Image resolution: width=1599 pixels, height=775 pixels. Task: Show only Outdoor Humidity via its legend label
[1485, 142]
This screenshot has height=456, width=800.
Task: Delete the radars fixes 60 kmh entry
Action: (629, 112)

____

DO THIS
Please write out all of the data above line for line, keeping every character as it is.

WRITTEN RESPONSE
Image resolution: width=1599 pixels, height=775 pixels. Task: Show only Outdoor Humidity via its legend label
[1485, 142]
This screenshot has height=456, width=800.
Task: Delete the radars fixes 60 kmh entry
Action: (629, 112)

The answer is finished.